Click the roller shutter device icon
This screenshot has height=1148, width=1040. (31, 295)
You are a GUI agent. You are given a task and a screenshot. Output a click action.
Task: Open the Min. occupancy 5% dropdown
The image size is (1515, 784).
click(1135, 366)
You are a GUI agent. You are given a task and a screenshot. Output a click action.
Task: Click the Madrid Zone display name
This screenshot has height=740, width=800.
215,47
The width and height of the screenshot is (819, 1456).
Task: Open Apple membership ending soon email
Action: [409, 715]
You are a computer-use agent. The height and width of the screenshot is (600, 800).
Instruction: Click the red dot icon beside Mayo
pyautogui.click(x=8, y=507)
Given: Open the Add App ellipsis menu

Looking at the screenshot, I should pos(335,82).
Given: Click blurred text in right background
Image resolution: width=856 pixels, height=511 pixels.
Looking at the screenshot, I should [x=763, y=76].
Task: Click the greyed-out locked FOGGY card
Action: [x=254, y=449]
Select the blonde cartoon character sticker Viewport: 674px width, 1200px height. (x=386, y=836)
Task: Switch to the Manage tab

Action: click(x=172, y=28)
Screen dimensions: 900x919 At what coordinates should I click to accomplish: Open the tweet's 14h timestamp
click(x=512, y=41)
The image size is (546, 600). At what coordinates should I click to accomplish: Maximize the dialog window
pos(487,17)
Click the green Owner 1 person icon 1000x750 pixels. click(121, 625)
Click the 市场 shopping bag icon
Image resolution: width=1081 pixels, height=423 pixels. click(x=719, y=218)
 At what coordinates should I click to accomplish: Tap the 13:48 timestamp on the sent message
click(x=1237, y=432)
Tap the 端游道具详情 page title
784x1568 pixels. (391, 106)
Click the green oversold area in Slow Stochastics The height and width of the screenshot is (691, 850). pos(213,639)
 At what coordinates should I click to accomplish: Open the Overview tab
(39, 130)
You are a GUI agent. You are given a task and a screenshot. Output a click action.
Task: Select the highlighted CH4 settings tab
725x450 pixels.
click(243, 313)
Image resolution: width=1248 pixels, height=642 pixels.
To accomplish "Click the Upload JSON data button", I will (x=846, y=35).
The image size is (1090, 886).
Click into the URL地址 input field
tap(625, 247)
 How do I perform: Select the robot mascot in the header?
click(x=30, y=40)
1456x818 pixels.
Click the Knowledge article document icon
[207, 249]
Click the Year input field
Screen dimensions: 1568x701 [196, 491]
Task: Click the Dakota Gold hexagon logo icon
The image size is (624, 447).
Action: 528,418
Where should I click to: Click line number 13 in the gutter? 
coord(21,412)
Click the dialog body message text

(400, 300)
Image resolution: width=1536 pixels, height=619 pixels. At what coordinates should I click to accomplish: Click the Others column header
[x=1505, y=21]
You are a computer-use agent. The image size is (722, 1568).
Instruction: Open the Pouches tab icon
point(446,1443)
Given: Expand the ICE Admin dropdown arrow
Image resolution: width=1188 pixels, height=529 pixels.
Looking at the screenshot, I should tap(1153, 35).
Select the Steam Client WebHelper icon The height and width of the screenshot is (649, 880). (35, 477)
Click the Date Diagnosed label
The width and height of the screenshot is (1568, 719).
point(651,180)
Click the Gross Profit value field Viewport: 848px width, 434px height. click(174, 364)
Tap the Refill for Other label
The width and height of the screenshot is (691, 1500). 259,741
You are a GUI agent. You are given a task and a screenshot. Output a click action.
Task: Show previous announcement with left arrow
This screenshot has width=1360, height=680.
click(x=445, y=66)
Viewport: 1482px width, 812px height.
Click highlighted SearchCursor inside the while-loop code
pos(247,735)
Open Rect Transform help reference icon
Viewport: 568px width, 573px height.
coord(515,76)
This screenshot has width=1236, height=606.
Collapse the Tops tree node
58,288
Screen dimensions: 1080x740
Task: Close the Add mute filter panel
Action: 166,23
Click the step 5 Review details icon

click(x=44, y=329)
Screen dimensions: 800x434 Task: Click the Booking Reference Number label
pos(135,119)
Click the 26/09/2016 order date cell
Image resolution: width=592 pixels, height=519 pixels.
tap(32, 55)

» WHAT IS BEING ASKED: Retype the entries in full. Keep every line identical.

» YOUR RESPONSE:
Click the roller shutter device icon
This screenshot has height=1148, width=1040. (31, 295)
You are a GUI agent. You are given a task and a screenshot. Output a click action.
Task: Open the Min. occupancy 5% dropdown
The image size is (1515, 784).
click(1135, 366)
You are a GUI agent. You are given a task and a screenshot. Output a click action.
Task: Click the Madrid Zone display name
This screenshot has height=740, width=800.
215,47
The width and height of the screenshot is (819, 1456).
Task: Open Apple membership ending soon email
Action: [409, 715]
You are a computer-use agent. The height and width of the screenshot is (600, 800).
Instruction: Click the red dot icon beside Mayo
pyautogui.click(x=8, y=507)
Given: Open the Add App ellipsis menu

Looking at the screenshot, I should pos(335,82).
Given: Click blurred text in right background
Image resolution: width=856 pixels, height=511 pixels.
Looking at the screenshot, I should [x=763, y=76].
Task: Click the greyed-out locked FOGGY card
Action: [x=254, y=449]
Select the blonde cartoon character sticker Viewport: 674px width, 1200px height. (x=386, y=836)
Task: Switch to the Manage tab

Action: click(x=172, y=28)
Screen dimensions: 900x919 At what coordinates should I click to accomplish: Open the tweet's 14h timestamp
click(x=512, y=41)
The image size is (546, 600). At what coordinates should I click to accomplish: Maximize the dialog window
pos(487,17)
Click the green Owner 1 person icon 1000x750 pixels. click(121, 625)
Click the 市场 shopping bag icon
Image resolution: width=1081 pixels, height=423 pixels. click(x=719, y=218)
 At what coordinates should I click to accomplish: Tap the 13:48 timestamp on the sent message
click(x=1237, y=432)
Tap the 端游道具详情 page title
784x1568 pixels. (391, 106)
Click the green oversold area in Slow Stochastics The height and width of the screenshot is (691, 850). pos(213,639)
 At what coordinates should I click to accomplish: Open the Overview tab
(39, 130)
You are a GUI agent. You are given a task and a screenshot. Output a click action.
Task: Select the highlighted CH4 settings tab
725x450 pixels.
click(243, 313)
Image resolution: width=1248 pixels, height=642 pixels.
To accomplish "Click the Upload JSON data button", I will (x=846, y=35).
The image size is (1090, 886).
Click into the URL地址 input field
tap(625, 247)
 How do I perform: Select the robot mascot in the header?
click(x=30, y=40)
1456x818 pixels.
Click the Knowledge article document icon
[207, 249]
Click the Year input field
Screen dimensions: 1568x701 [196, 491]
Task: Click the Dakota Gold hexagon logo icon
The image size is (624, 447).
Action: 528,418
Where should I click to: Click line number 13 in the gutter? 
coord(21,412)
Click the dialog body message text

(400, 300)
Image resolution: width=1536 pixels, height=619 pixels. At what coordinates should I click to accomplish: Click the Others column header
[x=1505, y=21]
You are a computer-use agent. The image size is (722, 1568).
Instruction: Open the Pouches tab icon
point(446,1443)
Given: Expand the ICE Admin dropdown arrow
Image resolution: width=1188 pixels, height=529 pixels.
Looking at the screenshot, I should tap(1153, 35).
Select the Steam Client WebHelper icon The height and width of the screenshot is (649, 880). (35, 477)
Click the Date Diagnosed label
The width and height of the screenshot is (1568, 719).
point(651,180)
Click the Gross Profit value field Viewport: 848px width, 434px height. click(174, 364)
Tap the Refill for Other label
The width and height of the screenshot is (691, 1500). 259,741
You are a GUI agent. You are given a task and a screenshot. Output a click action.
Task: Show previous announcement with left arrow
This screenshot has width=1360, height=680.
click(x=445, y=66)
Viewport: 1482px width, 812px height.
Click highlighted SearchCursor inside the while-loop code
pos(247,735)
Open Rect Transform help reference icon
Viewport: 568px width, 573px height.
coord(515,76)
This screenshot has width=1236, height=606.
Collapse the Tops tree node
58,288
Screen dimensions: 1080x740
Task: Close the Add mute filter panel
Action: 166,23
Click the step 5 Review details icon

click(x=44, y=329)
Screen dimensions: 800x434 Task: Click the Booking Reference Number label
pos(135,119)
Click the 26/09/2016 order date cell
Image resolution: width=592 pixels, height=519 pixels.
tap(32, 55)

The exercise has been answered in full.